╭─ Data to use

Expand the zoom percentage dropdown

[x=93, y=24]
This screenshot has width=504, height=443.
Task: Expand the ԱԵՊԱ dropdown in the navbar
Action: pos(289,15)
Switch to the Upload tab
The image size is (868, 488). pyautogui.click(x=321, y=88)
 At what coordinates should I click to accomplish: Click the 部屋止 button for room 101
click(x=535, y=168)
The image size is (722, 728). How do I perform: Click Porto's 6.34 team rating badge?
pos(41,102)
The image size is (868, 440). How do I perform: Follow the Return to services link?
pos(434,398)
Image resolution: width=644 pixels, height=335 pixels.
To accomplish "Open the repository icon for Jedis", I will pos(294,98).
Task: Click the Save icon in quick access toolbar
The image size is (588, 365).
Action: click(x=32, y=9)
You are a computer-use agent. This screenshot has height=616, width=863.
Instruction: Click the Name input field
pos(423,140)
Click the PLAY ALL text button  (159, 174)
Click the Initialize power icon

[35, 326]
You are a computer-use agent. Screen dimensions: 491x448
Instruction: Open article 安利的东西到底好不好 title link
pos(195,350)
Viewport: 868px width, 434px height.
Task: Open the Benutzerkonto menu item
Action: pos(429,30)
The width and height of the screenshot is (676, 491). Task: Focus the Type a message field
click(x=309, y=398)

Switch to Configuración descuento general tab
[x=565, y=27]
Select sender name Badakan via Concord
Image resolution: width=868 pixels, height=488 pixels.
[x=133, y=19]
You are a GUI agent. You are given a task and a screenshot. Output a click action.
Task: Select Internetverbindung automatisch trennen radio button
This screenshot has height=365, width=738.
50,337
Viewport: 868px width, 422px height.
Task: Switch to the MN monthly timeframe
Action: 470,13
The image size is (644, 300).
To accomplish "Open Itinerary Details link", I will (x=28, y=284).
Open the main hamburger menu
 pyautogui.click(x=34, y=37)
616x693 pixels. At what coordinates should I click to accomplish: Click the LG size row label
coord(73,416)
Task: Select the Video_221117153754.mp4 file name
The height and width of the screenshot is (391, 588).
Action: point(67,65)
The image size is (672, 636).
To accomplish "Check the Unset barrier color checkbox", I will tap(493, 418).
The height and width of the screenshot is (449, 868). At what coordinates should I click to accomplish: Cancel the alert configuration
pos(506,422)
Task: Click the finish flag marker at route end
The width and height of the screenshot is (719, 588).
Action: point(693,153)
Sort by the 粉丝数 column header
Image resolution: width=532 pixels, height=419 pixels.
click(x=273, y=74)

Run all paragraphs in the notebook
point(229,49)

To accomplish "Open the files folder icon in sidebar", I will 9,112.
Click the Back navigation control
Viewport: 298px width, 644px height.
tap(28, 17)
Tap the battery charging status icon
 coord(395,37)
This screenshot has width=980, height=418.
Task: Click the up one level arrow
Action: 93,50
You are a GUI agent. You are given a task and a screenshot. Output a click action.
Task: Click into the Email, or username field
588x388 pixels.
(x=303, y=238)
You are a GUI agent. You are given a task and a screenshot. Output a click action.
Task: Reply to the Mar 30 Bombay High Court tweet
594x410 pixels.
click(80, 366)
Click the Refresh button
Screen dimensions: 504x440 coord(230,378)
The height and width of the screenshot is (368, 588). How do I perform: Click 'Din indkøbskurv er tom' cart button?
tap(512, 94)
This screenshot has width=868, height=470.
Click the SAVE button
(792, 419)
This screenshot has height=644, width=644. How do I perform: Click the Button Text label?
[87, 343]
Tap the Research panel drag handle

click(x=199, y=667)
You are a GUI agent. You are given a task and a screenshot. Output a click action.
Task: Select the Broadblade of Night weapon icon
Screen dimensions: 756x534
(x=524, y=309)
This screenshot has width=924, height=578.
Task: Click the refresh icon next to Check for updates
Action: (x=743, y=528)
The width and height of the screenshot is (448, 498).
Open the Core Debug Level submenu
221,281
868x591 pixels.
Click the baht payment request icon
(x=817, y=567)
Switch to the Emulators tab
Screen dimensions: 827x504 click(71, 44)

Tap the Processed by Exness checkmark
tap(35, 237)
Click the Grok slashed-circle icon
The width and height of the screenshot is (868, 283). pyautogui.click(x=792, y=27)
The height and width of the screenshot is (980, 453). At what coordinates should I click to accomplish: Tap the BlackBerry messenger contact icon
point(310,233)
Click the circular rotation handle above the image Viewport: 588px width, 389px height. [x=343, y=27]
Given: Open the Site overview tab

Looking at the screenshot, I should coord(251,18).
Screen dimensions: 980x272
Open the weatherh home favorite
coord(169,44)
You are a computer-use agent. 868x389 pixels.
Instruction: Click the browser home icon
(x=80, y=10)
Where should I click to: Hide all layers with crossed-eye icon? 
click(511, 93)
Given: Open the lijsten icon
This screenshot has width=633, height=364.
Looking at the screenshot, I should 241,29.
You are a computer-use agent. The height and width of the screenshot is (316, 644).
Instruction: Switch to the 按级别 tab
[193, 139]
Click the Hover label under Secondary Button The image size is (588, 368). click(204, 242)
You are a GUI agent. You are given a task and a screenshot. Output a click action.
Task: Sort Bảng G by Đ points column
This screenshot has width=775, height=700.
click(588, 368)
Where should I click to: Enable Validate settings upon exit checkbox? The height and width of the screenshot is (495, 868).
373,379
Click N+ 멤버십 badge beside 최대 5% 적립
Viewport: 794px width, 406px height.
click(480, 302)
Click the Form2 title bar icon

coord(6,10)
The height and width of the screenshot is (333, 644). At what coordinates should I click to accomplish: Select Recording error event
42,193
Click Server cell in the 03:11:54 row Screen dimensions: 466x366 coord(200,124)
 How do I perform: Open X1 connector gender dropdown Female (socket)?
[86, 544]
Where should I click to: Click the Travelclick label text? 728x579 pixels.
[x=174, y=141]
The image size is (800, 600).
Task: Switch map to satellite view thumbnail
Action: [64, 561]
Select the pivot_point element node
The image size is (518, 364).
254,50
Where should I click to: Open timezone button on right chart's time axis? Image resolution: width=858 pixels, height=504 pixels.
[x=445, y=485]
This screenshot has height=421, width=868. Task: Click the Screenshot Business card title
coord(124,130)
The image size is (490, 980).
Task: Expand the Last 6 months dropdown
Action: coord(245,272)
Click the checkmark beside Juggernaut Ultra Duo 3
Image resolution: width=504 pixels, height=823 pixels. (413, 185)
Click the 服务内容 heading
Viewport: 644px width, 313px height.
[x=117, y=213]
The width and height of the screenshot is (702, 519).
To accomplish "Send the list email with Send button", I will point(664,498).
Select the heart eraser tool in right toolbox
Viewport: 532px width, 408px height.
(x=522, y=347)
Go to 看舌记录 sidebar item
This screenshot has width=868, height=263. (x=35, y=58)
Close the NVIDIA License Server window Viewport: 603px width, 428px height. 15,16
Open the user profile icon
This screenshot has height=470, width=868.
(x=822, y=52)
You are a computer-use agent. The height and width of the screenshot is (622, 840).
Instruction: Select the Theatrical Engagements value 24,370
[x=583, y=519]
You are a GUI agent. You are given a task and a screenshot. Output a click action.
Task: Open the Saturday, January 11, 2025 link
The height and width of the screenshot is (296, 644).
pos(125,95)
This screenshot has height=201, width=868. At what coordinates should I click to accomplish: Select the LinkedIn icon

╰─

Task -> Retype the entries shown above. Keep every word exactly as it is.

Solution ->
Expand the zoom percentage dropdown

[x=93, y=24]
This screenshot has width=504, height=443.
Task: Expand the ԱԵՊԱ dropdown in the navbar
Action: pos(289,15)
Switch to the Upload tab
The image size is (868, 488). pyautogui.click(x=321, y=88)
 At what coordinates should I click to accomplish: Click the 部屋止 button for room 101
click(x=535, y=168)
The image size is (722, 728). How do I perform: Click Porto's 6.34 team rating badge?
pos(41,102)
The image size is (868, 440). How do I perform: Follow the Return to services link?
pos(434,398)
Image resolution: width=644 pixels, height=335 pixels.
To accomplish "Open the repository icon for Jedis", I will pos(294,98).
Task: Click the Save icon in quick access toolbar
The image size is (588, 365).
Action: click(x=32, y=9)
You are a computer-use agent. This screenshot has height=616, width=863.
Instruction: Click the Name input field
pos(423,140)
Click the PLAY ALL text button  (159, 174)
Click the Initialize power icon

[35, 326]
You are a computer-use agent. Screen dimensions: 491x448
Instruction: Open article 安利的东西到底好不好 title link
pos(195,350)
Viewport: 868px width, 434px height.
Task: Open the Benutzerkonto menu item
Action: pos(429,30)
The width and height of the screenshot is (676, 491). Task: Focus the Type a message field
click(x=309, y=398)

Switch to Configuración descuento general tab
[x=565, y=27]
Select sender name Badakan via Concord
Image resolution: width=868 pixels, height=488 pixels.
[x=133, y=19]
You are a GUI agent. You are given a task and a screenshot. Output a click action.
Task: Select Internetverbindung automatisch trennen radio button
This screenshot has height=365, width=738.
50,337
Viewport: 868px width, 422px height.
Task: Switch to the MN monthly timeframe
Action: 470,13
The image size is (644, 300).
To accomplish "Open Itinerary Details link", I will (x=28, y=284).
Open the main hamburger menu
 pyautogui.click(x=34, y=37)
616x693 pixels. At what coordinates should I click to accomplish: Click the LG size row label
coord(73,416)
Task: Select the Video_221117153754.mp4 file name
The height and width of the screenshot is (391, 588).
Action: point(67,65)
The image size is (672, 636).
To accomplish "Check the Unset barrier color checkbox", I will tap(493, 418).
The height and width of the screenshot is (449, 868). At what coordinates should I click to accomplish: Cancel the alert configuration
pos(506,422)
Task: Click the finish flag marker at route end
The width and height of the screenshot is (719, 588).
Action: point(693,153)
Sort by the 粉丝数 column header
Image resolution: width=532 pixels, height=419 pixels.
click(x=273, y=74)

Run all paragraphs in the notebook
point(229,49)

To accomplish "Open the files folder icon in sidebar", I will 9,112.
Click the Back navigation control
Viewport: 298px width, 644px height.
tap(28, 17)
Tap the battery charging status icon
 coord(395,37)
This screenshot has width=980, height=418.
Task: Click the up one level arrow
Action: 93,50
You are a GUI agent. You are given a task and a screenshot. Output a click action.
Task: Click into the Email, or username field
588x388 pixels.
(x=303, y=238)
You are a GUI agent. You are given a task and a screenshot. Output a click action.
Task: Reply to the Mar 30 Bombay High Court tweet
594x410 pixels.
click(80, 366)
Click the Refresh button
Screen dimensions: 504x440 coord(230,378)
The height and width of the screenshot is (368, 588). How do I perform: Click 'Din indkøbskurv er tom' cart button?
tap(512, 94)
This screenshot has width=868, height=470.
Click the SAVE button
(792, 419)
This screenshot has height=644, width=644. How do I perform: Click the Button Text label?
[87, 343]
Tap the Research panel drag handle

click(x=199, y=667)
You are a GUI agent. You are given a task and a screenshot. Output a click action.
Task: Select the Broadblade of Night weapon icon
Screen dimensions: 756x534
(x=524, y=309)
This screenshot has width=924, height=578.
Task: Click the refresh icon next to Check for updates
Action: (x=743, y=528)
The width and height of the screenshot is (448, 498).
Open the Core Debug Level submenu
221,281
868x591 pixels.
Click the baht payment request icon
(x=817, y=567)
Switch to the Emulators tab
Screen dimensions: 827x504 click(71, 44)

Tap the Processed by Exness checkmark
tap(35, 237)
Click the Grok slashed-circle icon
The width and height of the screenshot is (868, 283). pyautogui.click(x=792, y=27)
The height and width of the screenshot is (980, 453). At what coordinates should I click to accomplish: Tap the BlackBerry messenger contact icon
point(310,233)
Click the circular rotation handle above the image Viewport: 588px width, 389px height. [x=343, y=27]
Given: Open the Site overview tab

Looking at the screenshot, I should coord(251,18).
Screen dimensions: 980x272
Open the weatherh home favorite
coord(169,44)
You are a computer-use agent. 868x389 pixels.
Instruction: Click the browser home icon
(x=80, y=10)
Where should I click to: Hide all layers with crossed-eye icon? 
click(511, 93)
Given: Open the lijsten icon
This screenshot has width=633, height=364.
Looking at the screenshot, I should 241,29.
You are a computer-use agent. The height and width of the screenshot is (316, 644).
Instruction: Switch to the 按级别 tab
[193, 139]
Click the Hover label under Secondary Button The image size is (588, 368). click(204, 242)
You are a GUI agent. You are given a task and a screenshot. Output a click action.
Task: Sort Bảng G by Đ points column
This screenshot has width=775, height=700.
click(588, 368)
Where should I click to: Enable Validate settings upon exit checkbox? The height and width of the screenshot is (495, 868).
373,379
Click N+ 멤버십 badge beside 최대 5% 적립
Viewport: 794px width, 406px height.
click(480, 302)
Click the Form2 title bar icon

coord(6,10)
The height and width of the screenshot is (333, 644). At what coordinates should I click to accomplish: Select Recording error event
42,193
Click Server cell in the 03:11:54 row Screen dimensions: 466x366 coord(200,124)
 How do I perform: Open X1 connector gender dropdown Female (socket)?
[86, 544]
Where should I click to: Click the Travelclick label text? 728x579 pixels.
[x=174, y=141]
The image size is (800, 600).
Task: Switch map to satellite view thumbnail
Action: [64, 561]
Select the pivot_point element node
The image size is (518, 364).
254,50
Where should I click to: Open timezone button on right chart's time axis? Image resolution: width=858 pixels, height=504 pixels.
[x=445, y=485]
This screenshot has height=421, width=868. Task: Click the Screenshot Business card title
coord(124,130)
The image size is (490, 980).
Task: Expand the Last 6 months dropdown
Action: coord(245,272)
Click the checkmark beside Juggernaut Ultra Duo 3
Image resolution: width=504 pixels, height=823 pixels. (413, 185)
Click the 服务内容 heading
Viewport: 644px width, 313px height.
[x=117, y=213]
The width and height of the screenshot is (702, 519).
To accomplish "Send the list email with Send button", I will point(664,498).
Select the heart eraser tool in right toolbox
Viewport: 532px width, 408px height.
(x=522, y=347)
Go to 看舌记录 sidebar item
This screenshot has width=868, height=263. (x=35, y=58)
Close the NVIDIA License Server window Viewport: 603px width, 428px height. 15,16
Open the user profile icon
This screenshot has height=470, width=868.
(x=822, y=52)
You are a computer-use agent. The height and width of the screenshot is (622, 840).
Instruction: Select the Theatrical Engagements value 24,370
[x=583, y=519]
You are a GUI agent. You are given a task and a screenshot. Output a click action.
Task: Open the Saturday, January 11, 2025 link
The height and width of the screenshot is (296, 644).
pos(125,95)
This screenshot has height=201, width=868. At what coordinates should I click to accomplish: Select the LinkedIn icon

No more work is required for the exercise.